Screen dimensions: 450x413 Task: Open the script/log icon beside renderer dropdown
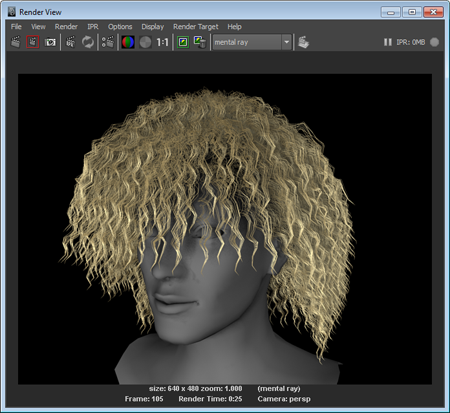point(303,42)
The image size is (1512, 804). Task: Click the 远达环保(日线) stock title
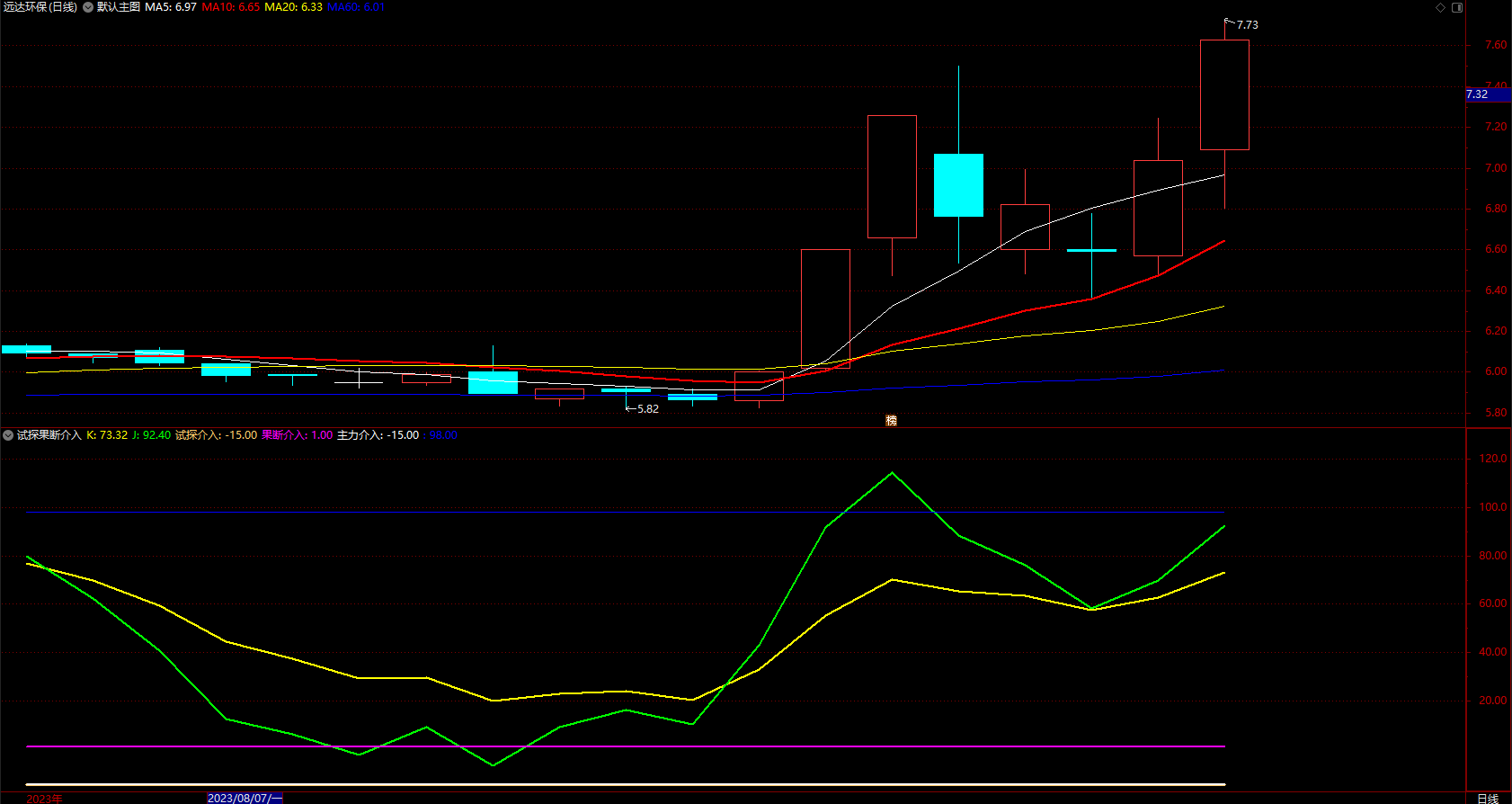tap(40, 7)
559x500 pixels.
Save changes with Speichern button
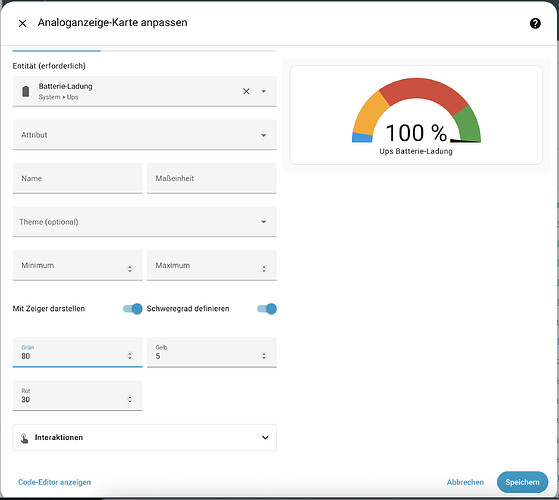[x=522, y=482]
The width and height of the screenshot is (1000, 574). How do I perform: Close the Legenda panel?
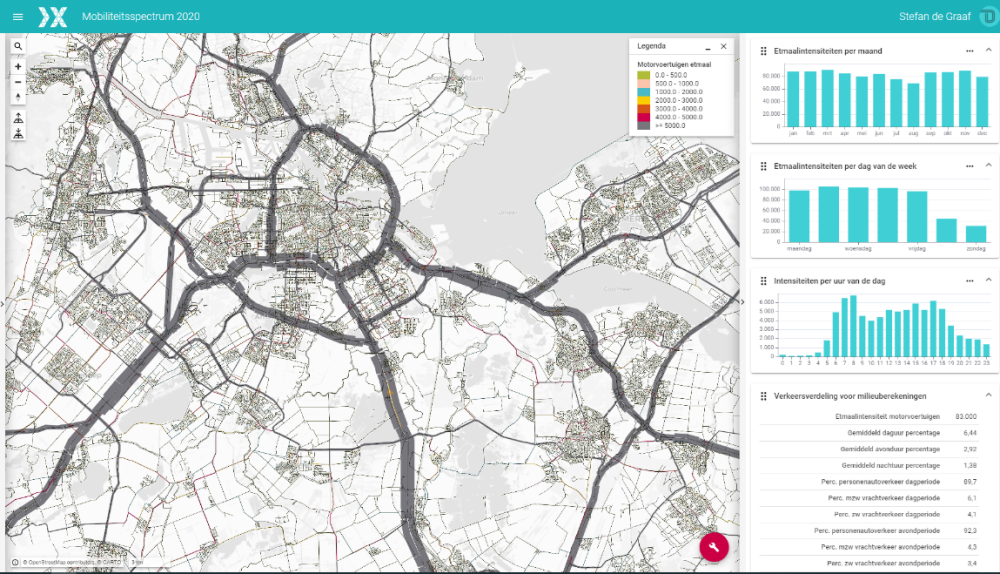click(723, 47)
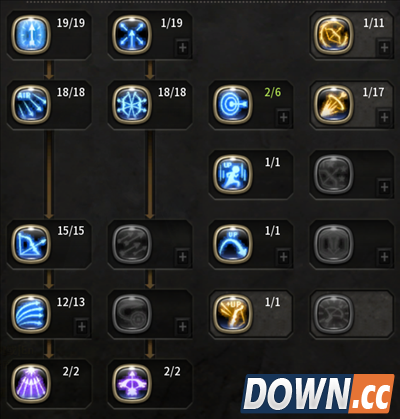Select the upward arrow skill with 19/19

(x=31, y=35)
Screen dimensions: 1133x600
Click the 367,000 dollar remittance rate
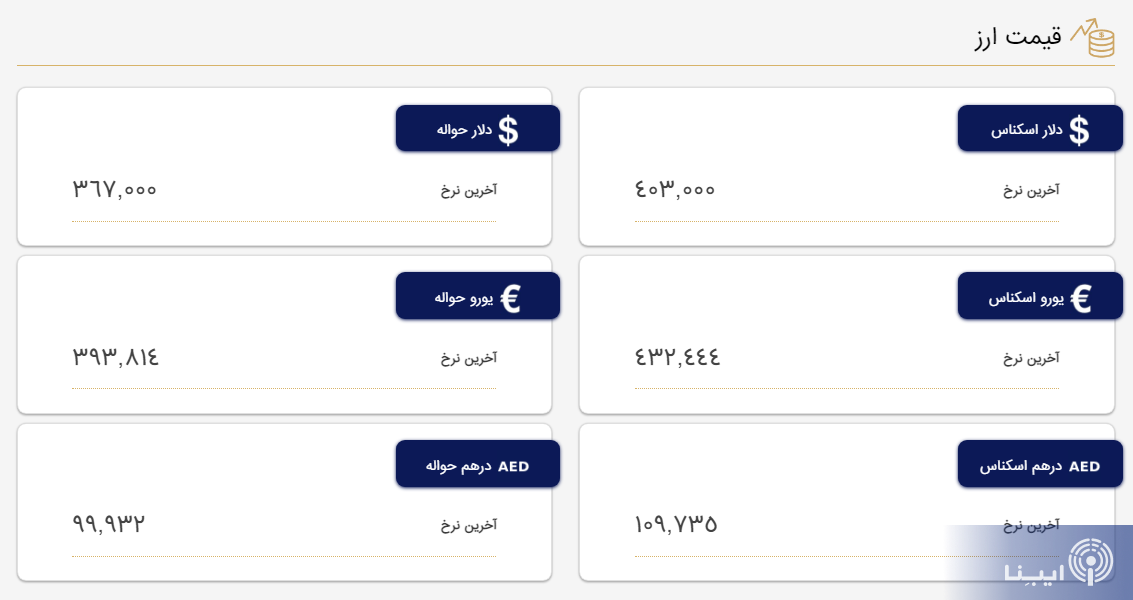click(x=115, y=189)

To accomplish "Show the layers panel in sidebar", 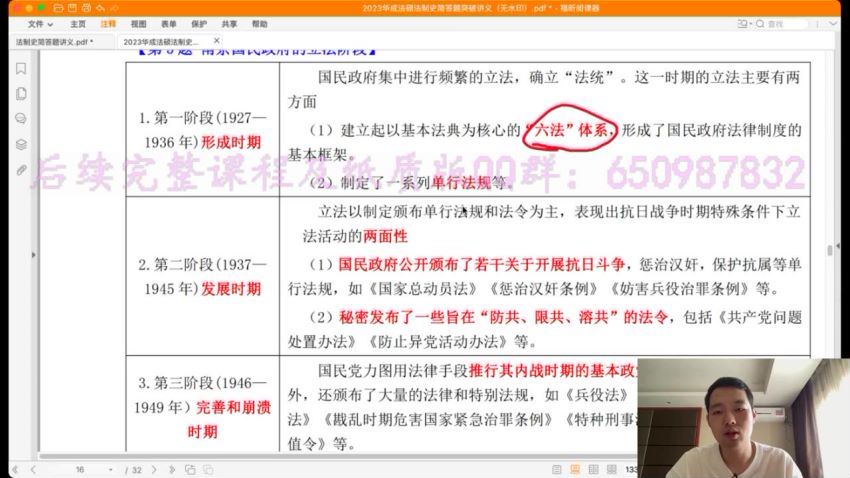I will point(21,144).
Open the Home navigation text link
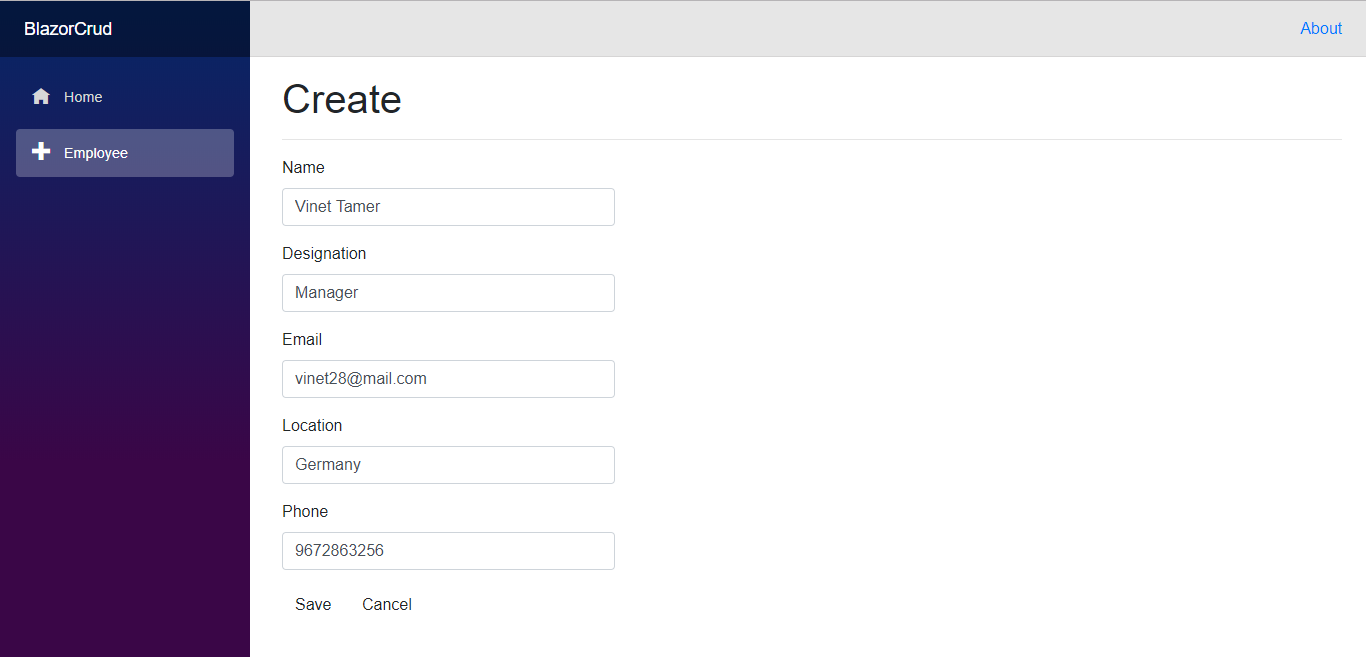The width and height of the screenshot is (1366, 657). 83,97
################
Keep to the lines above from the line with "The image size" to the line with "Screen dimensions: 1133x600", and set down exactly those, inclusive, with nothing else and every picture left out.

The image size is (1512, 804). Task: Click the 远达环保(日线) stock title
tap(40, 7)
559x500 pixels.
Save changes with Speichern button
[x=522, y=482]
The width and height of the screenshot is (1000, 574). How do I perform: Close the Legenda panel?
click(723, 47)
Select the upward arrow skill with 19/19

(x=31, y=35)
Screen dimensions: 1133x600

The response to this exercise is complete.